The band performs at every home football game and makes several local and national appearances throughout the year. When traveling the band requires nine charter buses, or equivalently two charter planes, to accommodate the band membership, faculty, and equipment needed for performances. "The Pride Travel Fund" was created before the 2008 season to help offset these costs. In the past decade alone the band has traveled to the states of Alabama, Arizona, Connecticut, Florida, Georgia, Indiana, Kentucky, Louisiana, Maryland, North Carolina, New York, Ohio, Oklahoma, Pennsylvania, Tennessee, Virginia and the District of Columbia.

The band is sometimes referred to as an ambassador of the state of West Virginia, often being selected to represent the state at political events. The band was invited to the Inaugural Parades of Richard Nixon in 1969 and Ronald Reagan in 1985.
In the fall of 2005 the band celebrated Constitution Day with a performance on the National Mall that was attended by Robert C. Byrd, one of West Virginia's two representatives in the US Senate. In 2008 the band performed at the inauguration of West Virginia Governor Joe Manchin in Charleston.

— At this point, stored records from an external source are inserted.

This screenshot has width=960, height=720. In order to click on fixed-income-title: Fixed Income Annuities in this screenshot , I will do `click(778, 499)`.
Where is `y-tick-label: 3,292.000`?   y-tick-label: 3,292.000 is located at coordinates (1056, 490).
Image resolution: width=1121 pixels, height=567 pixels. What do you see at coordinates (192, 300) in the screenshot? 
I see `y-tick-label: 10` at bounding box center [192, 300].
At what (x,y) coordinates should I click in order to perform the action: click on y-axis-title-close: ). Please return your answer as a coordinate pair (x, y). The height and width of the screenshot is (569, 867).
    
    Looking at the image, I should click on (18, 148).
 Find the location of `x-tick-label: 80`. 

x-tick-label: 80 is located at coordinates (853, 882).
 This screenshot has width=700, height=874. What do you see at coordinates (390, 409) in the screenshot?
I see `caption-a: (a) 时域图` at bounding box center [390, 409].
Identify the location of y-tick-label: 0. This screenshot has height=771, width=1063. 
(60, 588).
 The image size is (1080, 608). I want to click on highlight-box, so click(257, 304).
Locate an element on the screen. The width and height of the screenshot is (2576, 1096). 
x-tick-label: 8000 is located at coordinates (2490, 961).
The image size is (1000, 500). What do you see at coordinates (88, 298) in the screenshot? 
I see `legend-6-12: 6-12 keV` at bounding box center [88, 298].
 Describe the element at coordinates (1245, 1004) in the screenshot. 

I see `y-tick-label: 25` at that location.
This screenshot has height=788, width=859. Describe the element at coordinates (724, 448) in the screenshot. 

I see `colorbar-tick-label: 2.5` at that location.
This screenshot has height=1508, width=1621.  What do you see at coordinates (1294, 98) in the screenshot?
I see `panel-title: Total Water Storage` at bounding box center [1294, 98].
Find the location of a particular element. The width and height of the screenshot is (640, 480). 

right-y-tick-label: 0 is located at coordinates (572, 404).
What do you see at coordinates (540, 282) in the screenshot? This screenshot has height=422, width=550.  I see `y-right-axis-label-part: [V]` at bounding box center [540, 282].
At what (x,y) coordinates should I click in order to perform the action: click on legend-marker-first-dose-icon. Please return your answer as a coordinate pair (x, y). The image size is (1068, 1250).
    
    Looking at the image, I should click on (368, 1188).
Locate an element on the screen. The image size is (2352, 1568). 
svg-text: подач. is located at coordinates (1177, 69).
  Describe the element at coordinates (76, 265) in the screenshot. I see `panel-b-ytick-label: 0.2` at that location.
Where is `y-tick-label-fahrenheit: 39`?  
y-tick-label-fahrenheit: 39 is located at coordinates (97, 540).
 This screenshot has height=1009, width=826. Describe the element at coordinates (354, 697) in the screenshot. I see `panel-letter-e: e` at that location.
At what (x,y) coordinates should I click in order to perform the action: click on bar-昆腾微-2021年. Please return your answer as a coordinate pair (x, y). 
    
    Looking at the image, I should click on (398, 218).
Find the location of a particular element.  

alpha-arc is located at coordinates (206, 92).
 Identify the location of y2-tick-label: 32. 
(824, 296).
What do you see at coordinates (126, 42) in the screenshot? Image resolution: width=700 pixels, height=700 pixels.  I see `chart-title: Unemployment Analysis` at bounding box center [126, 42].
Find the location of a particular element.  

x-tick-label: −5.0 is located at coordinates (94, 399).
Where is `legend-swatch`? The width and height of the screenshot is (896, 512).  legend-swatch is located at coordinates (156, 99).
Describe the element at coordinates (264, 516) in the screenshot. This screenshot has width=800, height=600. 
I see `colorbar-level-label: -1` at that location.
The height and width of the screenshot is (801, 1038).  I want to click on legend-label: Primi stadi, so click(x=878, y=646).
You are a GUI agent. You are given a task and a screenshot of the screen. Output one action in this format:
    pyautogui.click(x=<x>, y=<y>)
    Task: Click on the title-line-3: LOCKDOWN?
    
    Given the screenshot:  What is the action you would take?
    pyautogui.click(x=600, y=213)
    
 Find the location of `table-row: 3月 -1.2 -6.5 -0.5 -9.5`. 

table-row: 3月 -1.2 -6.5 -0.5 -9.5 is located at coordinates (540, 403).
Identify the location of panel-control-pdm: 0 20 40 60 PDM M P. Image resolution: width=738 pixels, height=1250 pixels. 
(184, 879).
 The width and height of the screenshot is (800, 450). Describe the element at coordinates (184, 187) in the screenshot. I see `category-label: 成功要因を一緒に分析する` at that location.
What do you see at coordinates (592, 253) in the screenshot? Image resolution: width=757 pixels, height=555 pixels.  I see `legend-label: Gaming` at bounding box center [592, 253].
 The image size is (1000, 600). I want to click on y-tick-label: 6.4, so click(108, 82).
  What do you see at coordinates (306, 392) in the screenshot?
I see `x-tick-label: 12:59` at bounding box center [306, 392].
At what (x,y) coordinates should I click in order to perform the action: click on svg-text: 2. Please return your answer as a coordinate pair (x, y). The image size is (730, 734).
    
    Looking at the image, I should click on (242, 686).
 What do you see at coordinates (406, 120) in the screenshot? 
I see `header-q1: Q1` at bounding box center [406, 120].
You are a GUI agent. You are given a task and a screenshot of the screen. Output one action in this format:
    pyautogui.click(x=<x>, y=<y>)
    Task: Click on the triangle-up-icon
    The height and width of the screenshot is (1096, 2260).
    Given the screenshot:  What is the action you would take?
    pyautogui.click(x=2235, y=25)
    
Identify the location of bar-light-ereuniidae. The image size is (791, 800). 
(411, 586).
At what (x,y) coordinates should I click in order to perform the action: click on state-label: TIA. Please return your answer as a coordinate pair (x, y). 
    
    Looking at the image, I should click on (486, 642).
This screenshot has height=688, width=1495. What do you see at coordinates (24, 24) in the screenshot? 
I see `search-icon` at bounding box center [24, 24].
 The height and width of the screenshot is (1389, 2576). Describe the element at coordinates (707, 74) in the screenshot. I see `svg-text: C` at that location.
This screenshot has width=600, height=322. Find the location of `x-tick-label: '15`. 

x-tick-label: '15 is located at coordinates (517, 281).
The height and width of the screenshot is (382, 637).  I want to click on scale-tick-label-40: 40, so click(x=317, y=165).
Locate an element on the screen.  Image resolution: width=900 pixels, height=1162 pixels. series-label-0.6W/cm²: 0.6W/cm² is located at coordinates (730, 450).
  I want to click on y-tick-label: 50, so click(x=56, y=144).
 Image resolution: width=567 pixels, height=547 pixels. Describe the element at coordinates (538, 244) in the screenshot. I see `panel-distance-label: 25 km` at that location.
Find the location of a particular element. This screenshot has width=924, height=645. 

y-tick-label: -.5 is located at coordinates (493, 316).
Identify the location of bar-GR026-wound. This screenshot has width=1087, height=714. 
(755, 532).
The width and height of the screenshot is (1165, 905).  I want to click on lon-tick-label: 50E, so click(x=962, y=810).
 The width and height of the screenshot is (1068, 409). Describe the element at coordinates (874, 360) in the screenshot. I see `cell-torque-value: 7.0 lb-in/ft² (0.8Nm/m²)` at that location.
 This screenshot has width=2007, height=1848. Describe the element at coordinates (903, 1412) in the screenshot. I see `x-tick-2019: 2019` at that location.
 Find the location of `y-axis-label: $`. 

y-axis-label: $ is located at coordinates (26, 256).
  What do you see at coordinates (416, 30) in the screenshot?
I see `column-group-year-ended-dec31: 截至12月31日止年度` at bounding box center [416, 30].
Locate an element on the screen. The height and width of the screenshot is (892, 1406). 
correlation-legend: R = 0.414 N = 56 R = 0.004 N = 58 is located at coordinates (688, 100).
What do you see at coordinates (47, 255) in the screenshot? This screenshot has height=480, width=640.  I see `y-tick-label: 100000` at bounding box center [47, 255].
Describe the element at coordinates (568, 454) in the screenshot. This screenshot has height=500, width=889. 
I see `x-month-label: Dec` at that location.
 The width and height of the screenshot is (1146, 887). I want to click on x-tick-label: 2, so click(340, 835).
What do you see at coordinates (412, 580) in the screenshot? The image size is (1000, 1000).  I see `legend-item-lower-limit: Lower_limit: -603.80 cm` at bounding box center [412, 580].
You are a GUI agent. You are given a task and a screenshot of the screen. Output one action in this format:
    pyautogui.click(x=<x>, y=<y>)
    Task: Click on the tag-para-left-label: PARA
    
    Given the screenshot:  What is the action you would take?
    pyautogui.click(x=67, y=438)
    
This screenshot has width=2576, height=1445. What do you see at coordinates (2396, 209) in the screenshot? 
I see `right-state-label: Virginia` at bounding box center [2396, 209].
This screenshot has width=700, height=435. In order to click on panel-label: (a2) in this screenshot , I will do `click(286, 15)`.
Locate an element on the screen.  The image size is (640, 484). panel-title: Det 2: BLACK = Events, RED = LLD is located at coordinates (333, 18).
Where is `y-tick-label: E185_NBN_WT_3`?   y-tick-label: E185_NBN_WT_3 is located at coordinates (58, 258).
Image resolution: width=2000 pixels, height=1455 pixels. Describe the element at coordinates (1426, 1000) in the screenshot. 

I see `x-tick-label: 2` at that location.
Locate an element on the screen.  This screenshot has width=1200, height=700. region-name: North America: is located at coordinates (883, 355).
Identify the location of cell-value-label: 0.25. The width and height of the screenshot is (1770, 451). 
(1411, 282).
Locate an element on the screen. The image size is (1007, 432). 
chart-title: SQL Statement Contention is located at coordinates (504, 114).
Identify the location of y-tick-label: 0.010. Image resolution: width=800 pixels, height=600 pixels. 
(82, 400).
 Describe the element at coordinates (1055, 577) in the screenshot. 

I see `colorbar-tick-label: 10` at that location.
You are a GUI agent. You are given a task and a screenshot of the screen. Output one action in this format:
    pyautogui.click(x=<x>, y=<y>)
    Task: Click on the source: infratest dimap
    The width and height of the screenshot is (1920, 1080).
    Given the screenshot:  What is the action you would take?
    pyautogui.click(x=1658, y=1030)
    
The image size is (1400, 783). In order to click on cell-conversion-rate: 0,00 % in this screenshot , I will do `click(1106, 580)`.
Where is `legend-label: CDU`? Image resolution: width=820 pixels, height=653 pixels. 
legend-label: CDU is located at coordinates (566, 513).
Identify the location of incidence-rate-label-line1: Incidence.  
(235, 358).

The band has performed at many bowl games due to its close association to the Mountaineer football team. The band performed at WVU's first BCS Bowl Game, the 2006 Nokia Sugar Bowl, in Atlanta, Georgia. Significant national television coverage was provided for the band's pregame and halftime performances during the 2008 Tostitos Fiesta Bowl in Glendale, Arizona. The Pride also performed at the 2012 Discover Orange Bowl in Miami, Florida as the Mountaineers blew out the Clemson Tigers 70-33. The band has recently traveled to Atlanta, Georgia for the 2014 Chick-fil-A Kickoff Game as the Mountaineers played against the University of Alabama. In November 2016, and again in November 2024, the band went to New York City for the annual Macy's Thanksgiving Day Parade.

==Accolades==
In 1997, the WVU band was awarded the Sudler Trophy by the John Philip Sousa Foundation.